In Tirol geht etwas zu Ende, in Wien beginnt etwas neu. Österreich steuert erstmals auf eine Dreierkoalition zu und die Weichen dafür wurden am Wochenende gestellt. Da brachten die NEOS etwas Dynamik in die Sondierungen, denen ein Schicksal drohte wie dem steirischen Hirsch.
Zunächst forderte Generalsekretär Douglas Hoyos den Posten des Finanzministers für seine Partei ein. Das sorgte bei den zwei Sondierern für Hyperventilation. Dann stellte Beate Meinl-Reisinger den Beutebruch ins Fenster. Sie bestand darauf, nicht erst gegen Ende hin, sondern am Beginn von Regierungsverhandlungen am Tisch zu sitzen. Das löste die zweite Hyperventilation aus.
In dieser Situation ging der Volkspartei ein Licht auf. Mit der Eingemeindung der NEOS in die Sondierungen könnte sie zwei Klappen mit einer Fliege schlagen. Die SPÖ unter Druck zu setzen und die Grünen endgültig vom Tisch verbannen. Und so kam es auch.
Fortan nahm Kanzler Karl Nehammer vor Beginn von Gesprächen stets deren Ergebnis vorweg. Nach den Sondierungen mit den NEOS am Montag, von der SPÖ vorab gar nicht als Teil der Sondierungen qualifiziert, war alles angerichtet.
Am Dienstagnachmittag trafen sich ÖVP und SPÖ in großer Runde und endlich fielen Entschlüsse. Die "Cluster-Struktur" wurde finalisiert, die Untergruppen stehen also. Stand gestern werden es sieben sein, sie tragen Arbeitstitel wie "Sicherheit" oder "Wirtschaftsstandort" oder "leistbares Leben".
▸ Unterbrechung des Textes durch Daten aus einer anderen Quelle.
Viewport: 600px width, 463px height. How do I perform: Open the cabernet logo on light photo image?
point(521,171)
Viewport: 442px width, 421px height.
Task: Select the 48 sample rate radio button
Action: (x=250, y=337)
Nun kann begonnen werden, Expertinnen und Experten für die Untergruppen zu nominieren. Hier sollen in den nächsten Wochen die relevanten Entscheidungen für ein Regierungsprogramm fallen.
Am Mittwoch und am Donnerstag treffen sich die drei Parteien noch zwei Mal zum Sondieren und das nunmehr in einer Runde von 18 Personen. Für die NEOS-Teams ziehen Meinl-Reisinger, ihre Stellvertreter Claudia Gamon und Christoph Wiederkehr, Generalsekretär Douglas Hoyos, Klubvize Nikolaus Scherak und Klubdirektor Armin Hübner ein.
Am Montag sollen dann endgültig die Regierungsverhandlungen starten. In Woche 8 nach der Wahl.
Noch am Dienstag erhielt eine Abordnung der NEOS einen ersten Einblick in die Arbeit der Budgetgruppe. Sie wurde von den Sondierern eingerichtet, um einen Überblick über die Finanzsituation des Landes zu bekommen. In der Budgetgruppe sitzen keine TV-bekannten Wirtschaftsforscher, sondern Zahlenmenschen, jede Partei konnte bis zu drei Personen nominieren.
Das macht klar, wohin die Reise geht. Die Regierungsverhandlungen werden von drei Themen dominiert werden: Geld, Geld und Geld. Vor allem von Geld, das wir nicht haben, 4,4 Milliarden Euro müssen gefunden werden. Pro Jahr.
Hinter dem Thema Finanzen wird sich alles verstecken, worüber die drei Parteien uneins sind, von Migration bis zu Vermögenssteuern. Was wir vor Weihnachten oder danach unter den Baum gelegt bekommen, wird kein Regierungsprogramm sein, sondern ein Sanierungsplan für Österreich.
Und die nächste Hiobsbotschaft wartet schon. Am Sonntag sollen die neuen Finanzzahlen der EU-Kommission für Österreich kommen. Es werden keine Geschenke erwartet.
Ich wünsche einen präsenten Mittwoch. Bis in einer kleinen Weile!